Deaths in Dubai roads in 2010 were 456 per 100,000 population. Dubai Police chief said that he intended to match the Scandinavian countries, who are notably the best in traffic safety.
90% road accidents caused due to human error
Road danger is man-made crisis and over 90 per cent of road accidents are related to bad driving behaviour – driving recklessly and speeding under the influence of alcohol, changing lanes without signalling, driving on hard shoulder and running through red signal.
“If we can influence this, we can modify driving behaviour,” said Lt Gen Khalfan on the opening day of the international symposium on “The Role of Media in Traffic Safety”.
According to Bob Joop Goos, Chairman of the International Organisation for Road Accident Prevention, 1.3 million road deaths occur globally every year and more than 50 million people are seriously injured.
There are 3,500 deaths a day or 150 every hour, and nearly three people get killed on the road every minute.
According to World Health Organisation prediction, if we continue with the present efforts, the number of traffic fatalities worldwide will rise by 67 per cent over the period of 2000 to 2020, 68 per cent in the MENA region, and 144 per cent in Southeast Asia and middle to low-income countries by 83 per cent.
Road accident is a consequence of the quality of the road transport system or a break in the balance between the environmental demand and the driver’s ability to act. It is, therefore, imperative to “increase the ability of the road users to act in accordance with the needs of the environments”, said Jose Miguel, Chairman of the Portuguese Society for Road Accidents Prevention.

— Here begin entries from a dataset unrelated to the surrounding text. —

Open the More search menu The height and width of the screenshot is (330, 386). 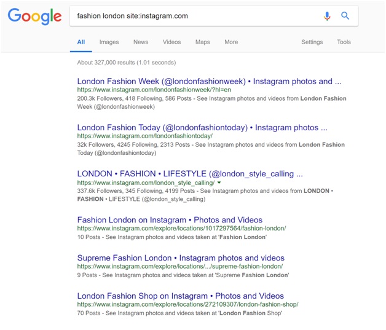point(231,42)
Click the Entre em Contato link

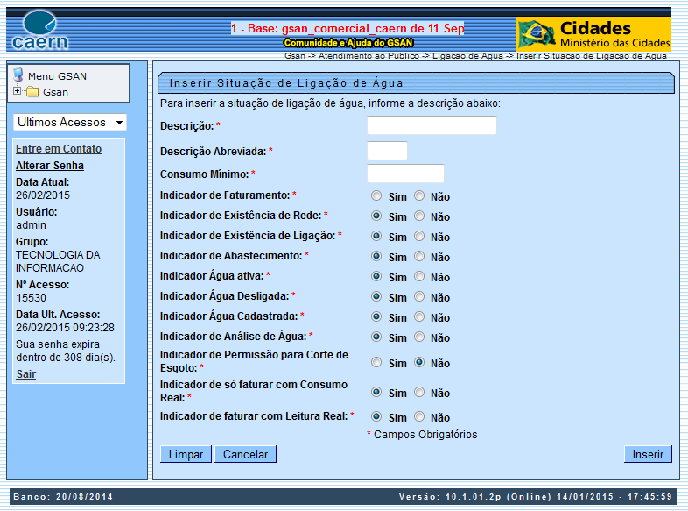(59, 149)
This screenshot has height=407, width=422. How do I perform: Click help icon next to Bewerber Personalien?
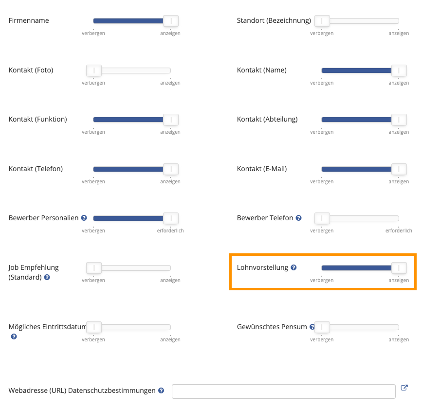[x=84, y=218]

Changing one’s behaviour is possible said Goos, citing the WHO forecast for Europe and high-income countries – a decline of 27 per cent of traffic deaths over the period 2000 to 2020.

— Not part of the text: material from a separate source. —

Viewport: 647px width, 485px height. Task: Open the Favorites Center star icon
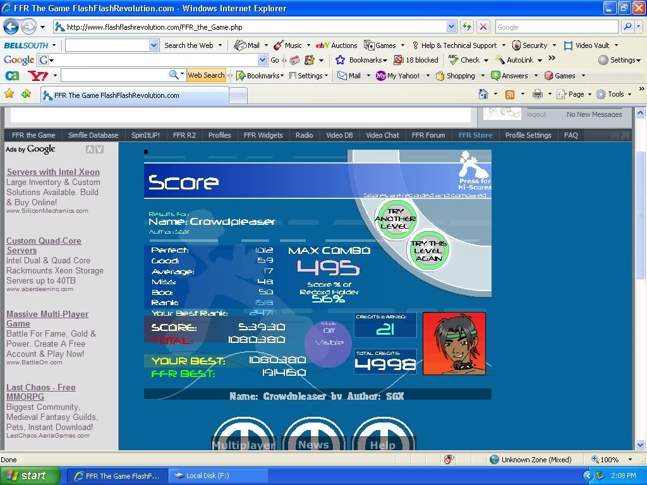coord(9,94)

The UN has proclaimed 2011 to 2020 as the decade for action for road safety and the official launch of the decade will be on May 11, 2011.
The UN aims to halve road fatalities by 2020. Achieving this means saving five million traffic deaths and 50 million critically injured people, and saving $3trillion.
Goos called on the media to partner with government bodies and international organisations in communicating the message of traffic safety.